Andrew Lloyd Webber sues UK government for showing research into live events

Super-producer and songwriter Andrew Lloyd Webber has joined fellow artists working in the beleaguered theater and music industries to take legal action to get the UK government to release the results of its event research program In progress.

The program was set up to examine the risk of transmission of COVID-19 when attending events and to explore ways to allow people to attend a range of events safely. To achieve this, the program, the first phase of which ran through April and May, explored how a combination of testing and non-pharmaceutical interventions could inform decisions about safely lifting restrictions at events.

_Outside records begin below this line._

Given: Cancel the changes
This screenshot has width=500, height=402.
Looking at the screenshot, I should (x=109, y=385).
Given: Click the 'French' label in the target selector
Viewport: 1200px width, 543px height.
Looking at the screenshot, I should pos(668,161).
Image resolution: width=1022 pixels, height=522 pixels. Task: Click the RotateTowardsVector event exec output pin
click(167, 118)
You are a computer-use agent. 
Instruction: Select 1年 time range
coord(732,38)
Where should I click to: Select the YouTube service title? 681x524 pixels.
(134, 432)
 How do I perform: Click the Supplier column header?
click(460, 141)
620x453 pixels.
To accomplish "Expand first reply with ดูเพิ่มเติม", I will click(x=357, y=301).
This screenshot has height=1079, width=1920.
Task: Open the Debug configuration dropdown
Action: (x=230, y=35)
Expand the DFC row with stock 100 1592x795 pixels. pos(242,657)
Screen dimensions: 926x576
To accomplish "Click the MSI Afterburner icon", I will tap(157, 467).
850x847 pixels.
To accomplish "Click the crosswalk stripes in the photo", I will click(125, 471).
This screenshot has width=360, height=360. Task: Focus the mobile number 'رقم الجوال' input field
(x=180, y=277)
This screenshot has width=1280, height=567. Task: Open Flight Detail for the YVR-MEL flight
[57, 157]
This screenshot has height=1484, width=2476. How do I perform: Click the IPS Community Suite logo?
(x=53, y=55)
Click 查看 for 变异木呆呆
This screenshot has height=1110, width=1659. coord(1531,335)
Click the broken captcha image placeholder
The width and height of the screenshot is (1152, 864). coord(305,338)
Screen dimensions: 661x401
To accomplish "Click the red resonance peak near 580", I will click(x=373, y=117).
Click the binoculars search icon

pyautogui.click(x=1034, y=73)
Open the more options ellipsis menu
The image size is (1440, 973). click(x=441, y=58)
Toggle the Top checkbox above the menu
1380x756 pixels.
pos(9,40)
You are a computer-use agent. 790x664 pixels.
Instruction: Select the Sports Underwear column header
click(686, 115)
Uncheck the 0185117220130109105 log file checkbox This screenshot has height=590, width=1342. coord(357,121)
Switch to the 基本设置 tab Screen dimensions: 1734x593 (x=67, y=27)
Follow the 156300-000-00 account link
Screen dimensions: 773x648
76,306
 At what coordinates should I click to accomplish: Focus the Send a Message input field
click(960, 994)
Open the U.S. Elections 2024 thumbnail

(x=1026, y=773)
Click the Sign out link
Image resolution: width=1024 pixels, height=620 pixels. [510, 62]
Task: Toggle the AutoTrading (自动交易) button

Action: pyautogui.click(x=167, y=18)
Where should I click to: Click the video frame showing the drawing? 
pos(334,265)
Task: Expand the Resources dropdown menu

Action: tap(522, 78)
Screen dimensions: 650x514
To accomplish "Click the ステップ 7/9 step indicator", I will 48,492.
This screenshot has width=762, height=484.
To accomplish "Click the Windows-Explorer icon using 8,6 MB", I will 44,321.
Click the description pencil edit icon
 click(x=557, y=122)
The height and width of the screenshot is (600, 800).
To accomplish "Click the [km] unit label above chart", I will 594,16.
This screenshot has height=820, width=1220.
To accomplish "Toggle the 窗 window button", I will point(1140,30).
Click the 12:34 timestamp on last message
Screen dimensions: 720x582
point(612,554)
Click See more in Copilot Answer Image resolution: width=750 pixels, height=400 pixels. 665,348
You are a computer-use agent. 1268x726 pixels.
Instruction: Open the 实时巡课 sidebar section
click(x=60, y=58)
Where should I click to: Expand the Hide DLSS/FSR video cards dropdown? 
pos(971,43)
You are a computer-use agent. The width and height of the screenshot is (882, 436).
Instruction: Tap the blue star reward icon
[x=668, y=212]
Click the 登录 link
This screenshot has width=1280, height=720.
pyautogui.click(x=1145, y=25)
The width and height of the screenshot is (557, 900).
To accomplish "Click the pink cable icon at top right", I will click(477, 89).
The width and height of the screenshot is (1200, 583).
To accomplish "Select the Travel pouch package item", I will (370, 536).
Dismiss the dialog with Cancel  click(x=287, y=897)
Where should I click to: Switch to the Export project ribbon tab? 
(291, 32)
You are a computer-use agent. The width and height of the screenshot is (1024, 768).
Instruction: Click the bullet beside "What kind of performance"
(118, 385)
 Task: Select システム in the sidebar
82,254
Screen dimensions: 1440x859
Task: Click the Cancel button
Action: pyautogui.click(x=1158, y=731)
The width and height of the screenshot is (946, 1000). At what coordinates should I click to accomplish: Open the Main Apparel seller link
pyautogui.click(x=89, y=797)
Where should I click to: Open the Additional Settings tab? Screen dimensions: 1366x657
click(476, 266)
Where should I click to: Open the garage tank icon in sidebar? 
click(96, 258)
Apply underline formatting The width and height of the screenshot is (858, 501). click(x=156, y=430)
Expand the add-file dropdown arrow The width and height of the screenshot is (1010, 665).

However, the government has yet to reveal its findings. The UK was due to fully reopen on June 21 after a crippling series of COVID-19-induced lockdowns over the past 15 months, but this has been pushed back to July 19, due to the rapid spread of the Delta variant of the virus. . Thanks to this, theatres, cinemas, live sporting events and concerts have been forced to continue operating at greatly reduced capacities, resulting in debilitating losses.

Webber’s first new West End show in five years, £6m ($8.5m) budget ‘Cinderella’ with a script by director and screenwriter Emerald Fennell of ‘Promising Young Woman’, is set to open in preview at London’s Gillian Lynne theater on June 25, followed by a world premiere on July 14. A reduced capacity would seriously affect its box office.

The composer turned down a last-minute offer to include “Cinderella” in the event research program. On Thursday, his Really Useful Group, theater impresario Cameron Mackintosh, music industry body LIVE and other entertainment figures sued to force government ministers to publish the findings of the first phase of the program.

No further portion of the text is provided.